--- ARTICLE ---
──────────────────────────────

Taxwise, buying and selling bitcoin is the same as buying and selling stocks: Both assets are generally treated as property, and both are subject to capital gains tax rules.

But what about staking?

That’s the process where clients pledge or lock up their digital assets in exchange for receiving additional coins or tokens. Staking is part of the essential validation process for proof-of-stake blockchains, and some argue that receiving coins via staking is like earning a dividend from a stock — taxable when received. But the IRS hasn’t explicitly said so, leaving advisors in a gray zone.

Until now.

On July 31, the IRS issued Revenue Ruling 2023-14, stating that cash-method taxpayers receiving cryptocurrency as staking rewards for validation activity on proof-of-stake blockchain should recognize the fair market value of the rewards in their gross income (thus, generally subject to ordinary income tax rates) in the tax year they gain control of the reward tokens.

The IRS also says this applies when taxpayers conduct staking activity through a crypto exchange. An important component of the ruling is the concept of “dominion and control.” This occurs when investors gain control over the staking rewards and can exercise their rights to sell, exchange, or dispose of the tokens.

The ruling is not a surprise, as there are similarities to several prior IRS notices and rulings pertaining to crypto.

In Notice 2014-21, the IRS stated that for a taxpayer who successfully mines cryptocurrency, the fair market value of the mined coins or tokens as of the date of receipt is includable in gross income.

──────────────────────────────

Word and element location data

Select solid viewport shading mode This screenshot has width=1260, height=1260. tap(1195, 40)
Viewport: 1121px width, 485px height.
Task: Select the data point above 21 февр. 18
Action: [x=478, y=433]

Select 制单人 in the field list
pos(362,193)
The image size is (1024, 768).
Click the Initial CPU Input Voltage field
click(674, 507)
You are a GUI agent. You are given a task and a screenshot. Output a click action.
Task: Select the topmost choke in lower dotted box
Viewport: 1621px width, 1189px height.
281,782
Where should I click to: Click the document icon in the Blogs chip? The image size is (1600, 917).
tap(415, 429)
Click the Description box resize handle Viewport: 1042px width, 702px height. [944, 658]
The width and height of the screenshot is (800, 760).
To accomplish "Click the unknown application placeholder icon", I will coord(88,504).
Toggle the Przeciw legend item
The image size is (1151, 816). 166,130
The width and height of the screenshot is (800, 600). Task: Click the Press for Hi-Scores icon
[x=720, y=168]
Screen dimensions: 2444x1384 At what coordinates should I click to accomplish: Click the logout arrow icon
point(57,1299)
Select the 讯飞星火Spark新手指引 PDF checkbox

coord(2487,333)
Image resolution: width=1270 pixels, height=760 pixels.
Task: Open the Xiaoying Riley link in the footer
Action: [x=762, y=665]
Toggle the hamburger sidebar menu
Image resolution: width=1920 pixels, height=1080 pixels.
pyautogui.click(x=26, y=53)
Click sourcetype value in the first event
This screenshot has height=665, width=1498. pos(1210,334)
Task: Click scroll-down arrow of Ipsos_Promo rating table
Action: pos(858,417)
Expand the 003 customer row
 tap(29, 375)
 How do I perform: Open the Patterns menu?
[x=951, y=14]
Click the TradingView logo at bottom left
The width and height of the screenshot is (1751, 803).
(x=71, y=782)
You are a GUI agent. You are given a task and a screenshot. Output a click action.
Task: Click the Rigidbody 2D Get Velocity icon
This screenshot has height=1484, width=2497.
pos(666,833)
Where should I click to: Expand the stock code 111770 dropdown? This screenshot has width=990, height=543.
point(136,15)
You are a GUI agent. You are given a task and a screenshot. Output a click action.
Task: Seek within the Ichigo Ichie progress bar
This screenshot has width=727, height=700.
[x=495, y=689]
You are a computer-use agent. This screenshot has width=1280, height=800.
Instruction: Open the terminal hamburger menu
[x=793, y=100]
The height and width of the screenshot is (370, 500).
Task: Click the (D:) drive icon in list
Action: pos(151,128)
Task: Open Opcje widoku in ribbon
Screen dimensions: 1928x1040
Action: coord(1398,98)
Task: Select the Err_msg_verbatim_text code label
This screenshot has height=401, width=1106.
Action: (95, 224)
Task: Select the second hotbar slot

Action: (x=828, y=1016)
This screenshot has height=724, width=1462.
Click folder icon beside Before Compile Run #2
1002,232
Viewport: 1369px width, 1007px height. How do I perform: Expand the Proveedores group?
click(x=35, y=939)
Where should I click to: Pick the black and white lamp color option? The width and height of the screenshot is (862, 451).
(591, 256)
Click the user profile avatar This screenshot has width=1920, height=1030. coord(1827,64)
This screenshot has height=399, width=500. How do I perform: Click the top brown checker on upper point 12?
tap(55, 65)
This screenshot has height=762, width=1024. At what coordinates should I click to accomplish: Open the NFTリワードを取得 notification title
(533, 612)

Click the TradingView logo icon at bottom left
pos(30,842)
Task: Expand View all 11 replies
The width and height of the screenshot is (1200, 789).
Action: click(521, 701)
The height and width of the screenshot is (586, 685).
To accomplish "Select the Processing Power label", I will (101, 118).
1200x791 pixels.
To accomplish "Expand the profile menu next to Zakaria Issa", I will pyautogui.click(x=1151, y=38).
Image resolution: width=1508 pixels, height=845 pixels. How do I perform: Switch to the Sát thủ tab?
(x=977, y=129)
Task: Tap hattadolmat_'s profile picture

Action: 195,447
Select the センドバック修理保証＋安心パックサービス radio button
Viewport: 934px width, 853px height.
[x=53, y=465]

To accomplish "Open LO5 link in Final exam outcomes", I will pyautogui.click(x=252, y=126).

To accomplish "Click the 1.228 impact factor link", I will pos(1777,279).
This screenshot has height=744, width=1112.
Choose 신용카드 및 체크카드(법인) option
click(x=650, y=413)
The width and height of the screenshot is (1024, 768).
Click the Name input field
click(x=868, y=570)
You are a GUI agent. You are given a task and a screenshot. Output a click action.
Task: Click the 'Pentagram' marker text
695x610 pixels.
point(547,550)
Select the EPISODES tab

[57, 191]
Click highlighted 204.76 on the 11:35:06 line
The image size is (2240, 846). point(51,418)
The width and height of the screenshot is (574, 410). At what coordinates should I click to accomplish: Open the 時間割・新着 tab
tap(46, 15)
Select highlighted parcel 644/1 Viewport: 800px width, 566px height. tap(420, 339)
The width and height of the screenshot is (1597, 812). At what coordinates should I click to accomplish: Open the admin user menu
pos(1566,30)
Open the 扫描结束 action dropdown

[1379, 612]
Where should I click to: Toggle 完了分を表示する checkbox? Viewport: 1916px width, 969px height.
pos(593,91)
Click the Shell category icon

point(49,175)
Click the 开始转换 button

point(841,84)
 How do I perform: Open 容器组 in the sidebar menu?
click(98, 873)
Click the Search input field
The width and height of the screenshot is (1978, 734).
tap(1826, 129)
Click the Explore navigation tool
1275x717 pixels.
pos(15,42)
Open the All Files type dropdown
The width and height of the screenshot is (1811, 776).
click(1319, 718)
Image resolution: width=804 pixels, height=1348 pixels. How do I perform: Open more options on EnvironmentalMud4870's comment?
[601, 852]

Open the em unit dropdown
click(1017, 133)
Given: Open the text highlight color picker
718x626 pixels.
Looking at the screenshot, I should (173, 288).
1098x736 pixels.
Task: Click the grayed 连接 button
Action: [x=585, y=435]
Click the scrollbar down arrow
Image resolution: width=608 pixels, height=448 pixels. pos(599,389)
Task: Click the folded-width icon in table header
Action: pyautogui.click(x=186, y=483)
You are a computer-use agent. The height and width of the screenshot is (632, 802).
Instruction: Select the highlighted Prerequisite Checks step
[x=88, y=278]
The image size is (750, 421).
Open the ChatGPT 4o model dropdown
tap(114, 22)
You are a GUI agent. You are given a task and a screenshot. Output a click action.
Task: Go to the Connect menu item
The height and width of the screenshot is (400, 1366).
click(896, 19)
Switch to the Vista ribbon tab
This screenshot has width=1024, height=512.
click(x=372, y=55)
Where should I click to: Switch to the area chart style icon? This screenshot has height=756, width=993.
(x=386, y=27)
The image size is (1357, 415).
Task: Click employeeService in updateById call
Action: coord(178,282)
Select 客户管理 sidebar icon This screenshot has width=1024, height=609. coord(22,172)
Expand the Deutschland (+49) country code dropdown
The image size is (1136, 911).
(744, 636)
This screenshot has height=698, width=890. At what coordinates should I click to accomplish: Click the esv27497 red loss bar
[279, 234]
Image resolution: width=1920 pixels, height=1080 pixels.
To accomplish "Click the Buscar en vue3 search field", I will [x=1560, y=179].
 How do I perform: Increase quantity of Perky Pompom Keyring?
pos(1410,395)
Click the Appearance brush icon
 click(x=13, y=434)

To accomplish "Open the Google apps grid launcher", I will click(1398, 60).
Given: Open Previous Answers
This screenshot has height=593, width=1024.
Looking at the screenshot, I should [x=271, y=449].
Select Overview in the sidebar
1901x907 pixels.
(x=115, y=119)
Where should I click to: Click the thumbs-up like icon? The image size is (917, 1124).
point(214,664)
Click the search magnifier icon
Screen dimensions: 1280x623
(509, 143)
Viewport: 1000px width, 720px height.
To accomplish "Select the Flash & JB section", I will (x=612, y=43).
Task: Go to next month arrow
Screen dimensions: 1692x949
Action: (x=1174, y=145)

──────────────────────────────

--- INSTRUCTION 1 ---
In the article on staking taxes, which revenue ruling did the IRS issue on July 31?
--- INSTRUCTION 2 ---
From the records, write out the lines starting at the one containing "How do I perform: Increase" and ending at the one containing "(x=115, y=119)", both included, with no changes.
These records are unrelated to the article on staking taxes.

--- WORKED ANSWER 1 ---
Revenue Ruling 2023-14.

--- WORKED ANSWER 2 ---
 How do I perform: Increase quantity of Perky Pompom Keyring?
pos(1410,395)
Click the Appearance brush icon
 click(x=13, y=434)

To accomplish "Open the Google apps grid launcher", I will click(1398, 60).
Given: Open Previous Answers
This screenshot has height=593, width=1024.
Looking at the screenshot, I should [x=271, y=449].
Select Overview in the sidebar
1901x907 pixels.
(x=115, y=119)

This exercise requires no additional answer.